No se puede enfrentar el delito a ciegas

La verdad es que hay un gran abismo de distancia entre lo que clama la población en materia de seguridad ciudadana y la respuesta que en la actualidad tiene el Estado/Gobierno.
Ello se desprende  de la última encuesta realizada por el grupo de Opinión Publica de la Universidad de Lima. Un 36.8 de los encuestados señalaron que la ciudad de Lima es nada segura y un 58.9% la califican como poco segura, un importante 74.2% manifiesta que la delincuencia va en aumento y un 29.1% señala que el último año fue victima de un robo, con lo cual se va estrechando peligrosamente la brecha entre la percepción y la realidad delictiva, ello sin duda es algo muy preocupante. Un 96% de limeños considera que no existe seguridad en la capital, el miedo y fastidio es tal frente a este fenómeno social que la ciudadanía estaría de acuerdo mayoritariamente en soluciones.
Un 58.8% señala la implantación del toque de queda, un 83.7% estaría de acuerdo con que se imponga la ley seca, a partir de cierta hora, asimismo un 62.7% esta de acuerdo con la pena de muerte a violadores de menores. Esta encuesta fue realizada a personas de 18 a 70 años, que residen en 31 distritos de la provincia de Lima y de la Región Callao.
La inseguridad ciudadana mezcla una serie de sentimientos en la población, que van desde la indiferencia a un verdadero pánico. Hay casos emblemáticos como el ocurrido con la joven Paola Vargas, cuando la asesinaron empujándola de un transporte público o el secuestro de un escolar de un colegio miraflorino que fue liberado luego de casi 12 horas, al haber pagado una importante suma de dinero, casos como este no trascienden a la prensa
Está claro que de ninguna manera debemos combatir la delincuencia a través de la supresión de algunas libertades, como tampoco actuando fuera de la ley con grupos parapoliciales, para algunas personas que están hartas de la delincuencia incluso respaldan propuestas antidemocráticas y delictivas como lo son las limpiezas sociales, realizadas por escuadrones de la muerte, a propósito en la investigación que hace el periodista Uceda sobre los sucesos ocurridos en Trujillo, es muy preocupante las declaraciones hechas por la fiscal Rosa Vega, que renuncio a seguir el caso por que peligra su vida y la de su familia, ante una serie de amenazas y sucesos que le ocurrieron, este caso debe ser investigado a fondo.

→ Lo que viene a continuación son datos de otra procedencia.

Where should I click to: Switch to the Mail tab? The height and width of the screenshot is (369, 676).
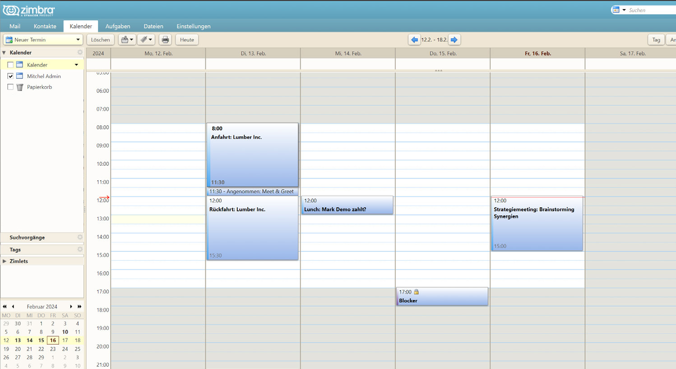click(15, 26)
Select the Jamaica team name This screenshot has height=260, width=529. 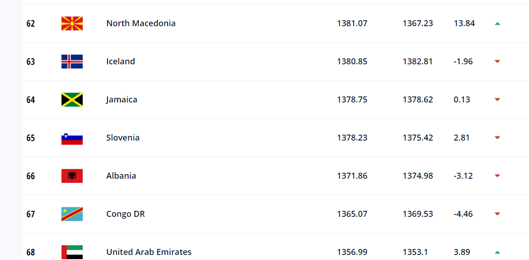pyautogui.click(x=121, y=100)
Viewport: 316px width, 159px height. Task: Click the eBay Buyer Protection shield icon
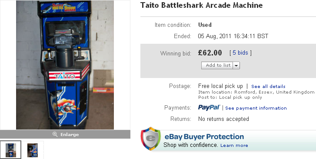[x=150, y=139]
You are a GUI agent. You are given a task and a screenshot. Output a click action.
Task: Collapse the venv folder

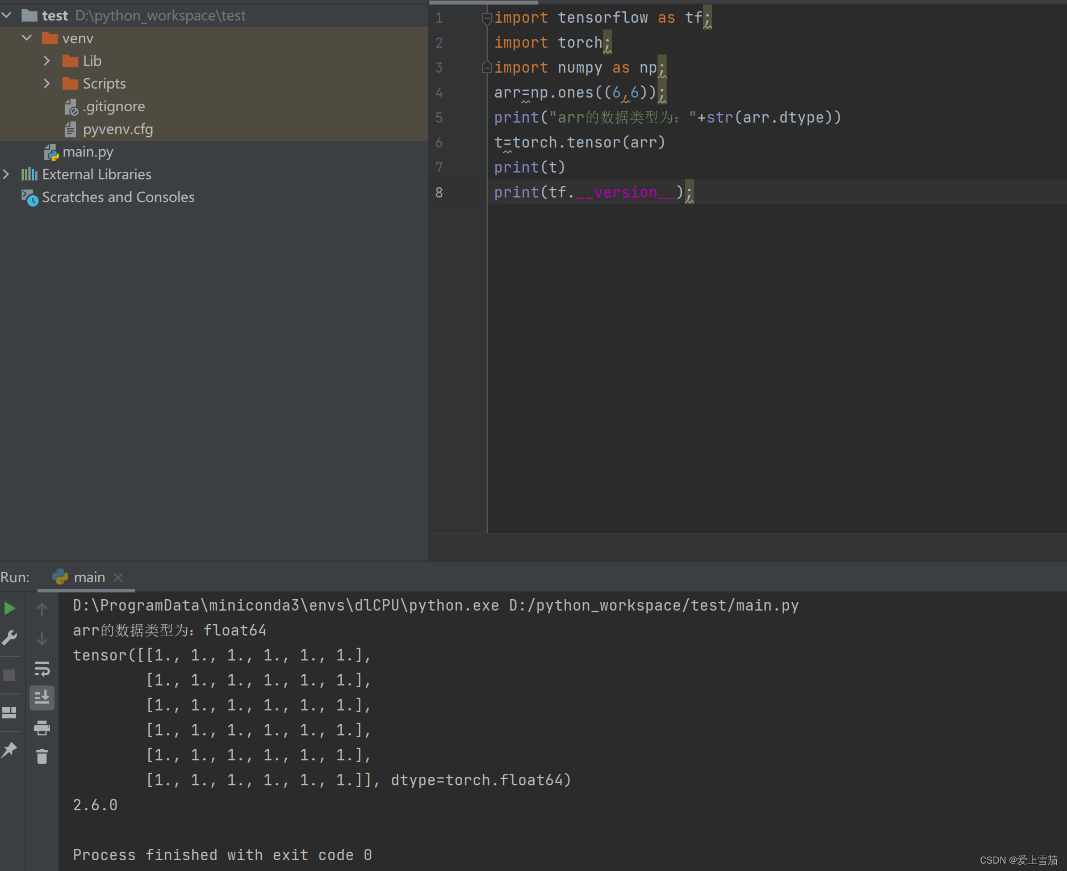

El Estado ha fracaso en los últimos años para enfrentar de forma adecuada la criminalidad, no hay o no se conoce por lo menos de una estrategia conjunta para reducir la delincuencia. Al no manejarse estadísticas científicas, ya que carecemos de un observatorio del crimen, se enfrenta a ciegas esta problemática. En mi opinión, no hay otra solución para reducir los actuales niveles de criminalidad y violencia que hacer profundos cambios y reformas en las Instituciones de Seguridad Pública, Justicia y Sistema Penitenciario.
Además, deben trabajar en forma integral y articulada, estamos hablando de un trabajo a corto, mediano y largo plazo, pero ya se deben sentar las bases para ello. Quiero poner como ejemplo lo que sucedió en el año 2000 cuando Colombia realizó una profunda reforma en su policía. Hoy está considerada como una de las mejores de Latinoamérica, es cierto que decisiones como éstas no son políticamente beneficiosas, pero no queda otra, de igual manera la Fiscalia, el Poder Judicial y nuestro Sistema Penitenciario deberán realizar sus propias reformas, una vez limpias estas instituciones de funcionarios ineptos o  corruptos, se deberá repotenciarlas, en entrenamiento y capacitación constantes, supervisión permanente, con logística y equipamiento adecuado, solo así se podrá reducir los actuales índices de violencia y delitos que hoy nos atemorizan.
Hoy la seguridad es una inversión y no un gasto, ya que no solo afecta a la propia seguridad de la población, situación suficiente para trabajar esta problemática, afecta además intereses Nacionales, como la inversión o el turismo, lo ocurrido con nuestro reconocido chef Gastón Acurio es una muestra de ello, hechos delictivos que dan la vuelta al mundo, echando por tierra todo los esfuerzos por mostrar las bondades de nuestro país.
Finalmente, frente a problemas como este que afecta a la sociedad en su conjunto, deberíamos tener consenso y buscar la mejor forma de resolverlo.